The BRIC countries’ energy surplus will flop, as economies slow and their customer base shrinks. Their population advantage is likewise limited by time. As labor is the most valuable product, their current astronomical growth was based upon the growth in their labor supply, which is swiftly coming to an end. Brazil, Russia, and China already have below-replacement fertility levels, and India is fast on its way there, as well (TFR 2.7, and falling). Far from being future economic powerhouses, the BRICs are destined to suffer the tragedy of growing old before they grow rich. China, especially, is hastening this by failing to reign in their property bubble.

From the Washington Post:

In China, as in the United States before the collapse of the subprime mortgage market in 2007, local debt is backed by collateral that is overvalued, may be hard to sell and, in some cases, doesn’t exist. More than 400 billion yuan of municipal bonds sold since 2008 — part of as much as 14.2 trillion yuan in local borrowing — show how much local officials rely on their own forecast that land prices will continue to rise. Efforts by the central government to cool the property market so far have had no impact on their bullish estimates.

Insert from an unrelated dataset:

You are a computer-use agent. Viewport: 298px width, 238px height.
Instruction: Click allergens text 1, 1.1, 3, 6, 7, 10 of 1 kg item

Residential land sale values slumped 30 percent this year as local officials increased sales to pay back loans, according to Credit Suisse Group. “It’s a huge myth that land sales are going to be able to even support the interest payments, let alone the principal payments,” says Stephen Green, the Hong Kong-based head of Greater China research at Standard Chartered. His research team assumes that as much as 6 trillion yuan of local government loans — and possibly much more — will ultimately not be repaid by the projects, Green wrote in a June 29 report on China’s debt.

At some point, the growth-limits are reached or fertility begins to decline, and then growth inevitably slows. It is time for politicians and citizens to recognize that we are entering a time of economic decline, and that this will continue until we have adequately deleveraged and fertility recovers. Until that time comes (which might take generations), we need to scale back our consumption dramatically and learn to live off of the wealth we have already attained, rather than allowing the elderly to consolidate their wealth as they are doing, and saddle our children and grandchildren with ever-more debt.

The first step: abolish Social Security, Medicare, and any other program which discourages fertility and marriage by socializing the economic benefits of childbearing. Yes, I know that this is a horrifying prospect to many, but I also know that our current system is truly wicked, and that the old wax mighty in power.